Check — dangerous capability recognition

Scenario

A user is in the docker group on a Linux host. No SUID binaries are present. Is this a privilege-escalation finding? Why?

Reveal answer

Yes. The docker group lets the user start containers and mount the host filesystem into a container, then read or write arbitrary files as root. This is Pattern 4 — dangerous capability already held. The docker group is functionally equivalent to root membership; treating it as a normal group is the misconfiguration. The absence of SUID binaries is irrelevant.
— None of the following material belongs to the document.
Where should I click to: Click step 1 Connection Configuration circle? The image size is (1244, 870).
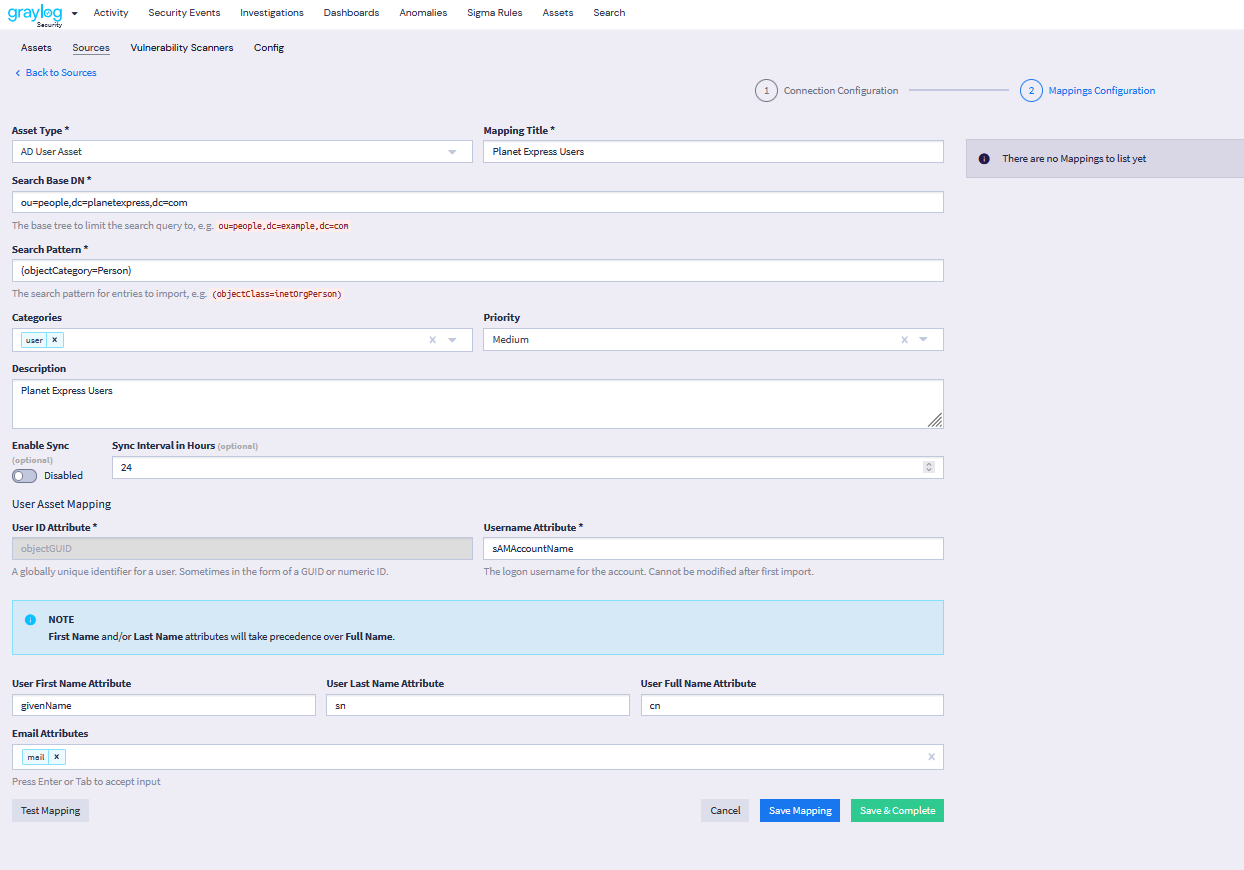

Check — writing an actionable finding title

Exercise

The previous version of this course named a finding "Privilege escalation using LinPEAS". Rewrite it as a finding title the client can act on without reading the body.

Reveal example answer

Something like: "Privileged scheduled task executes script in user-writable directory, enabling local privilege escalation to root" — or, depending on the actual root cause: "Sudo configuration grants execution of find as root, enabling shell breakout." Name the cause the client can fix. LinPEAS is the discovery method, not the finding.

What you take home

  • Privilege escalation is where the most consequential findings live — it turns a foothold into real impact.
  • Enumerate before you exploit: identity, host, execution, filesystem, network, credentials, trust position.
  • Seven pattern classes cover the overwhelming majority of real escalation paths on any OS.
  • Linux and Windows differ in syntax and tooling; the underlying patterns are the same — learn the pattern, adapt the technique.
  • GTFOBins, LinPEAS, WinPEAS, and BloodHound are accelerators; understanding why each entry works makes them durable skills.
  • In AD and cloud environments, escalation is primarily an identity graph problem — map the paths, walk the edges.
  • Report the root cause the client can fix, not the tool that uncovered it.

Next: Topic 17 — Web application testing. How the OWASP attack surface connects to the pattern classes covered here.

END · TOPIC 16

Learn the pattern. Not just the technique.

Before next session: review the seven escalation pattern classes and find one real example of each in GTFOBins, LOLBAS, or BloodHound.